Exercise:
Every line from the one with "Task: Select the Delivery info heading" to the final line of the records should be printed exactly as it is, with pictures left out.

====== Input material

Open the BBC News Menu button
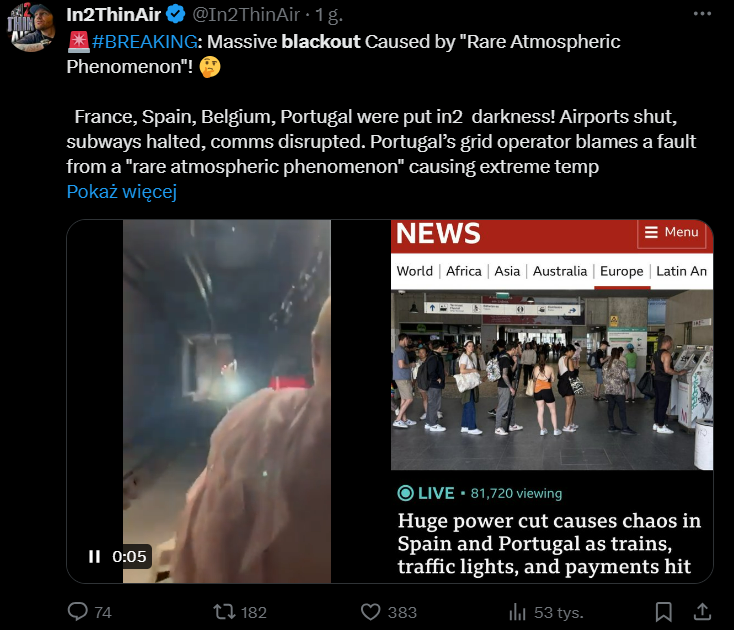Viewport: 734px width, 630px height. (671, 232)

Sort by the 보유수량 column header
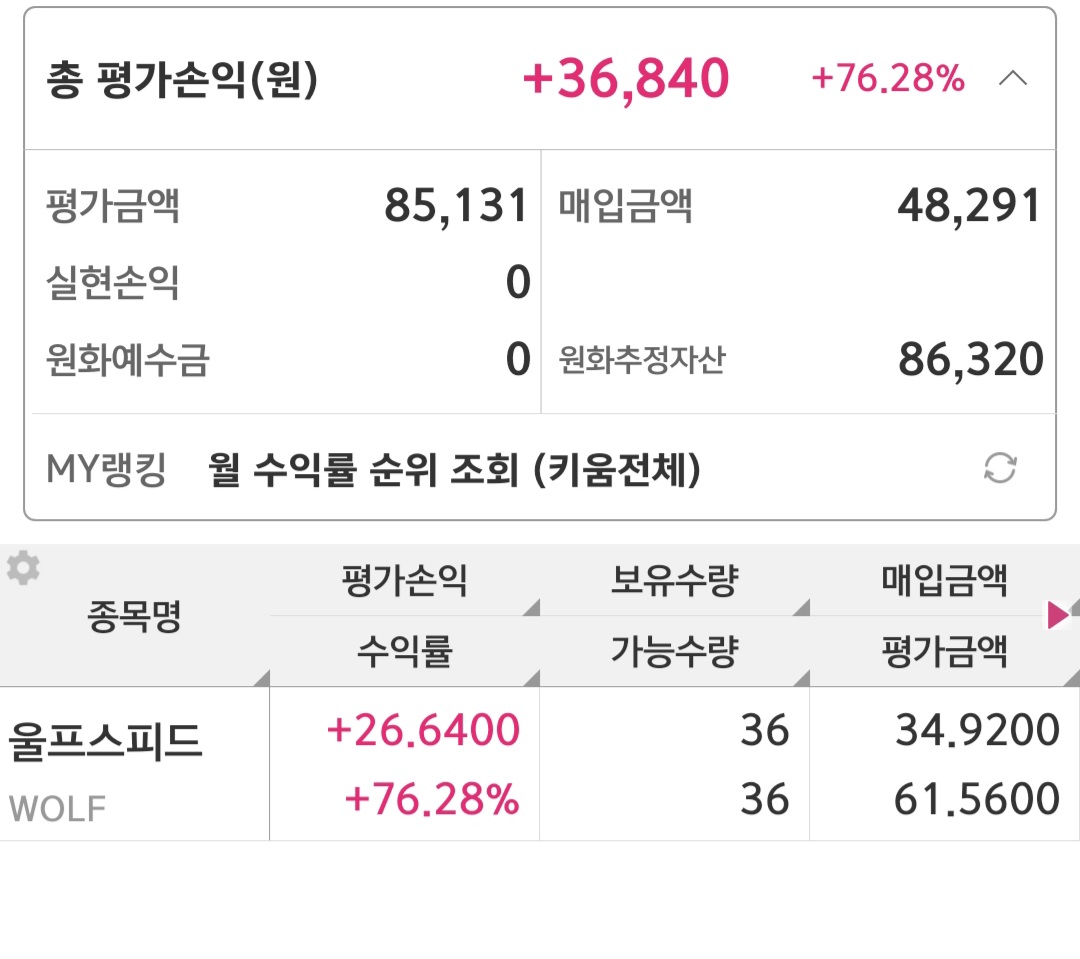(674, 581)
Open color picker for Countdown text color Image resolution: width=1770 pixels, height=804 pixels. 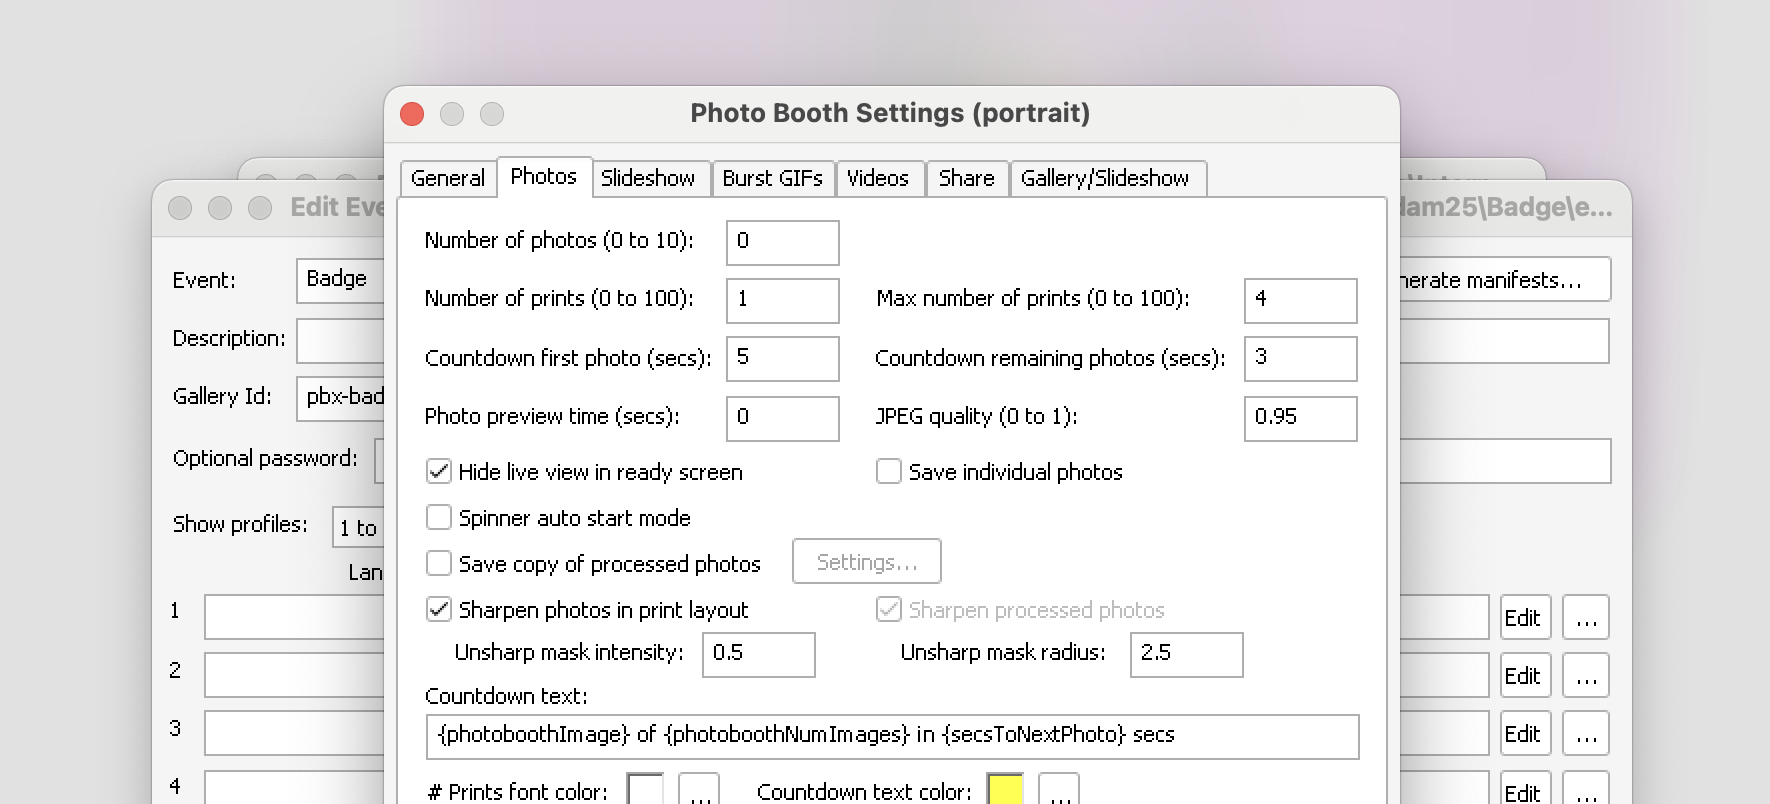[x=1059, y=789]
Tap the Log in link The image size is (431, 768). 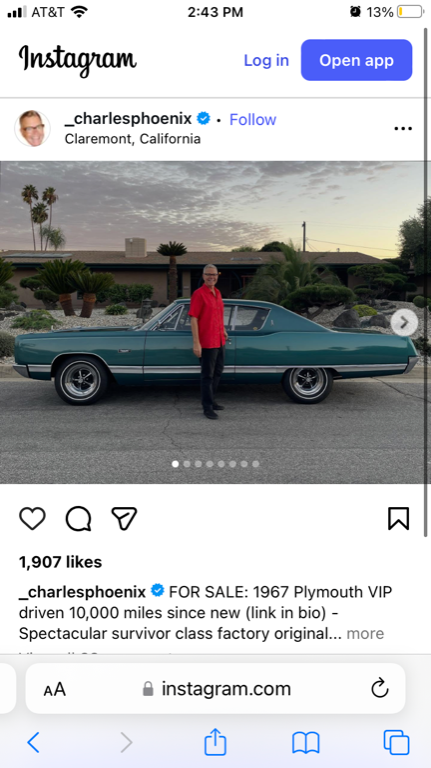pos(266,60)
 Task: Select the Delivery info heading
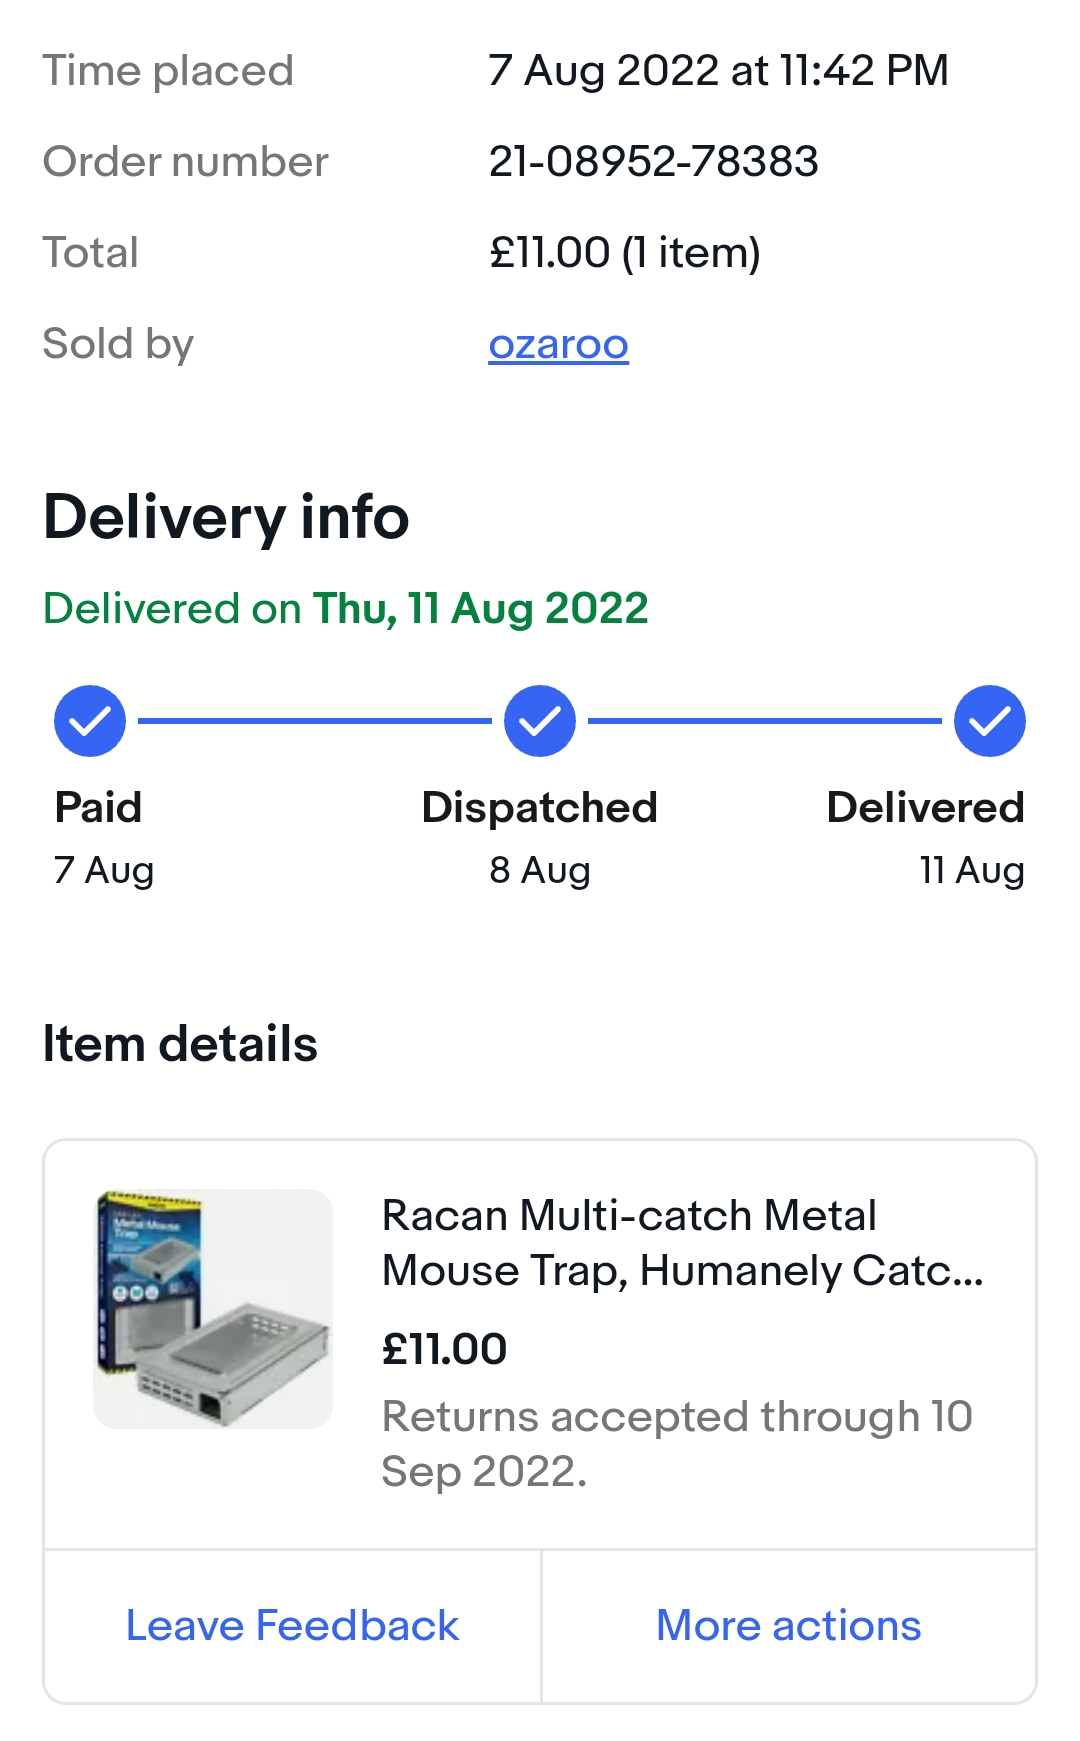(x=226, y=518)
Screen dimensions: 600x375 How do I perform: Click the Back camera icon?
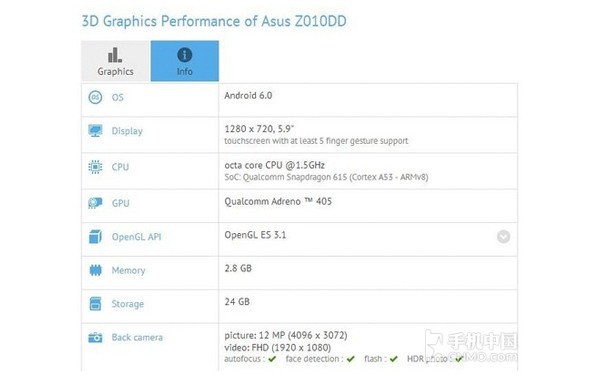pyautogui.click(x=95, y=338)
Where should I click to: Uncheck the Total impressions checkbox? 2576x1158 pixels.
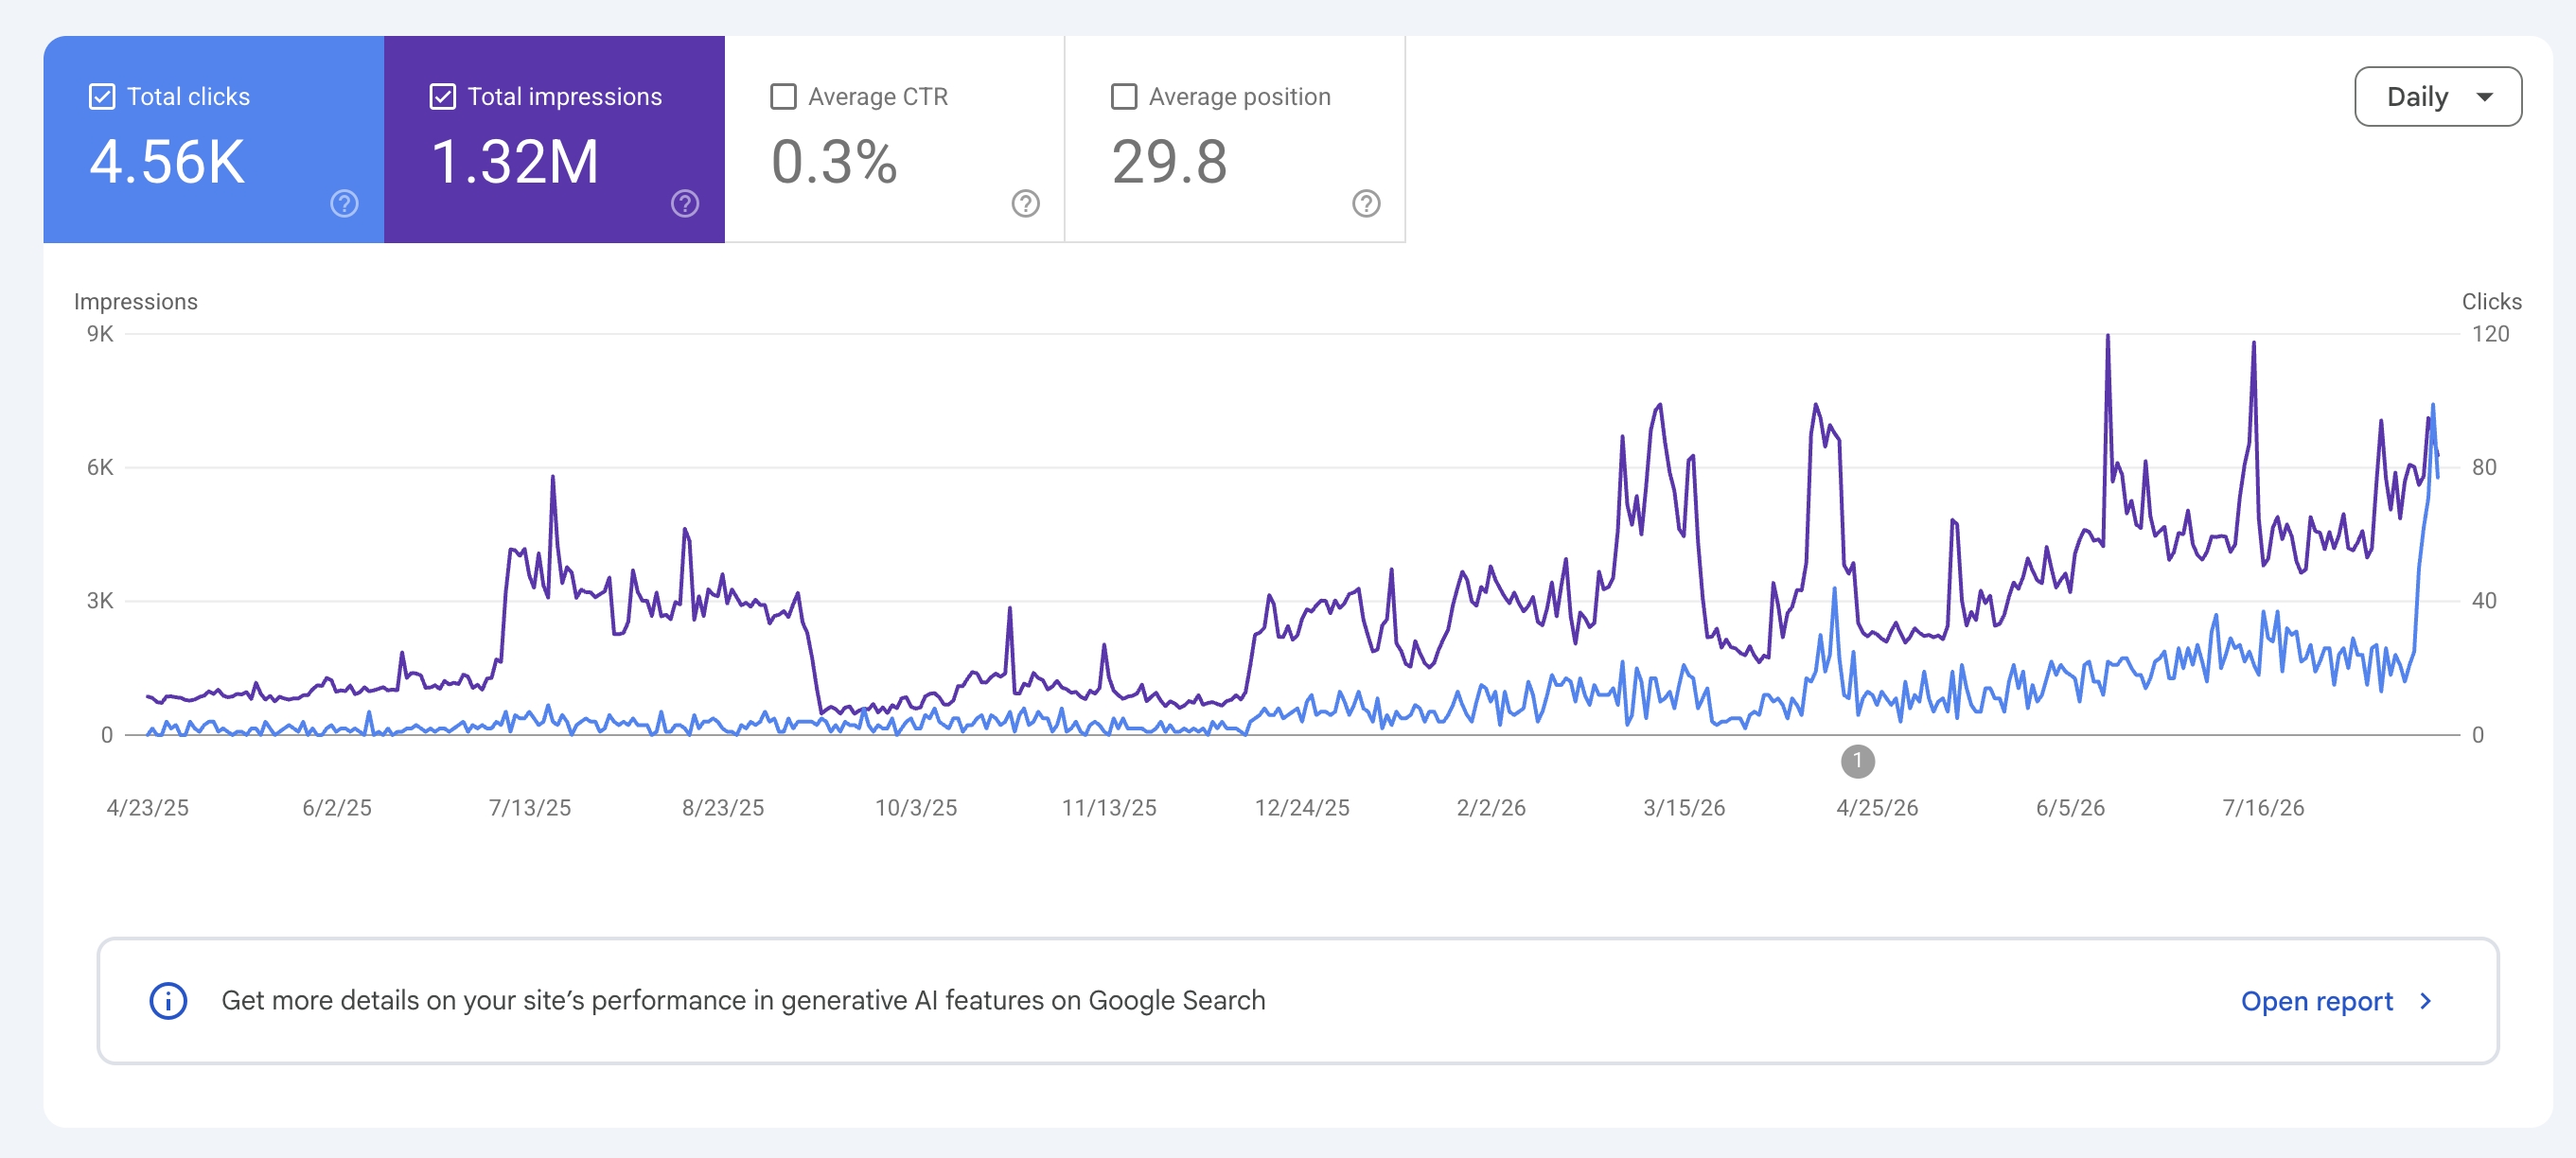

============

Exercise result:
 Task: Select the Delivery info heading
(x=226, y=518)
Screen dimensions: 600x375 How do I perform: Click the Back camera icon?
pyautogui.click(x=95, y=338)
Where should I click to: Uncheck the Total impressions checkbox? 2576x1158 pixels.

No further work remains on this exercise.